DATA SHOWN -

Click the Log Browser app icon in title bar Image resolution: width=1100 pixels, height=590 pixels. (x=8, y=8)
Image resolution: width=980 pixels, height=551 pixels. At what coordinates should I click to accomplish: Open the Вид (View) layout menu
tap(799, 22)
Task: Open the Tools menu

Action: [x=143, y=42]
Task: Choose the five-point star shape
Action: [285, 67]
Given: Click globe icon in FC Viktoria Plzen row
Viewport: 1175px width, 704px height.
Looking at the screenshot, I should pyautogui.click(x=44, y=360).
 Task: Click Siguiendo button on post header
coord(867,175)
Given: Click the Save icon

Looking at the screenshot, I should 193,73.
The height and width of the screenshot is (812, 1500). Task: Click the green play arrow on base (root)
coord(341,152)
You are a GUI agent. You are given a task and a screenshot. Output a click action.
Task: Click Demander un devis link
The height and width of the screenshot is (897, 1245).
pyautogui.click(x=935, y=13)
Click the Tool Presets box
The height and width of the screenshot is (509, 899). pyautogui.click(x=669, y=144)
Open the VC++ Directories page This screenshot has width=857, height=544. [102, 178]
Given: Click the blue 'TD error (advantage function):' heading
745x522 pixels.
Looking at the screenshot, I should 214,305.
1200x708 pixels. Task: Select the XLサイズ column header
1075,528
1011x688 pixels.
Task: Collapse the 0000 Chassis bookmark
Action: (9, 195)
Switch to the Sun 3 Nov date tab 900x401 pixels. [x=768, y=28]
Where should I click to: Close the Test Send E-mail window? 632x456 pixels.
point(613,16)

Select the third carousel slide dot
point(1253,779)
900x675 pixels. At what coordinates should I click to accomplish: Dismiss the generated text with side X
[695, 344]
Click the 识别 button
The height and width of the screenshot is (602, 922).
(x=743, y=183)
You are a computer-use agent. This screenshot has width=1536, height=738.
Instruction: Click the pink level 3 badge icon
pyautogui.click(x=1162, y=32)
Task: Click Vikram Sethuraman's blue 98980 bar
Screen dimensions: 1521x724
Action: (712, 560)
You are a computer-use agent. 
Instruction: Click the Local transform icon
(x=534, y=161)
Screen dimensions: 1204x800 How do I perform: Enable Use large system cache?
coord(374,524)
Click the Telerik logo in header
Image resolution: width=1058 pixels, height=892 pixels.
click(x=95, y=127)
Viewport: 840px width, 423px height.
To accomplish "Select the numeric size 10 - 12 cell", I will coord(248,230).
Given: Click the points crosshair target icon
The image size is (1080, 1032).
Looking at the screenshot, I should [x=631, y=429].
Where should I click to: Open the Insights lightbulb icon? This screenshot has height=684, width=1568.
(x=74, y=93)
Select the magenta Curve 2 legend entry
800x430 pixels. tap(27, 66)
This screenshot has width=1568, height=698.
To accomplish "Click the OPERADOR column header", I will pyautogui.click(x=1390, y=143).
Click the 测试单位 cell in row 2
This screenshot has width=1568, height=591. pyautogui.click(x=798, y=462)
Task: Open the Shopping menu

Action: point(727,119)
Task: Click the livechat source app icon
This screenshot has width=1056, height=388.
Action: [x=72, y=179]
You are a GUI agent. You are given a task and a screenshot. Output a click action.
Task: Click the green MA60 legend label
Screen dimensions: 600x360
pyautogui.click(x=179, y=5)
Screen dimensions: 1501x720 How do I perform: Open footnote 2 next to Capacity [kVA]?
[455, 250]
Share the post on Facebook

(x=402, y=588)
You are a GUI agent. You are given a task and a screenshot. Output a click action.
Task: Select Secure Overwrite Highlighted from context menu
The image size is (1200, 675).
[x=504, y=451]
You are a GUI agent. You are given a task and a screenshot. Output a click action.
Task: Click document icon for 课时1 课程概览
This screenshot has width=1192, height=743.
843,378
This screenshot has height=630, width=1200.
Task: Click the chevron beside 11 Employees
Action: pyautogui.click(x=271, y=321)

PROBLEM DESCRIPTION - Return the span of lines in the data above that opens at the line with "Screen dimensions: 1521x724" and closes at the line with "Task: Click the green MA60 legend label", exactly, ends included, nothing else.

SOLUTION TO THE EXERCISE -
Screen dimensions: 1521x724
Action: (712, 560)
You are a computer-use agent. 
Instruction: Click the Local transform icon
(x=534, y=161)
Screen dimensions: 1204x800 How do I perform: Enable Use large system cache?
coord(374,524)
Click the Telerik logo in header
Image resolution: width=1058 pixels, height=892 pixels.
click(x=95, y=127)
Viewport: 840px width, 423px height.
To accomplish "Select the numeric size 10 - 12 cell", I will coord(248,230).
Given: Click the points crosshair target icon
The image size is (1080, 1032).
Looking at the screenshot, I should [x=631, y=429].
Where should I click to: Open the Insights lightbulb icon? This screenshot has height=684, width=1568.
(x=74, y=93)
Select the magenta Curve 2 legend entry
800x430 pixels. tap(27, 66)
This screenshot has width=1568, height=698.
To accomplish "Click the OPERADOR column header", I will pyautogui.click(x=1390, y=143).
Click the 测试单位 cell in row 2
This screenshot has width=1568, height=591. pyautogui.click(x=798, y=462)
Task: Open the Shopping menu

Action: point(727,119)
Task: Click the livechat source app icon
This screenshot has width=1056, height=388.
Action: [x=72, y=179]
You are a GUI agent. You are given a task and a screenshot. Output a click action.
Task: Click the green MA60 legend label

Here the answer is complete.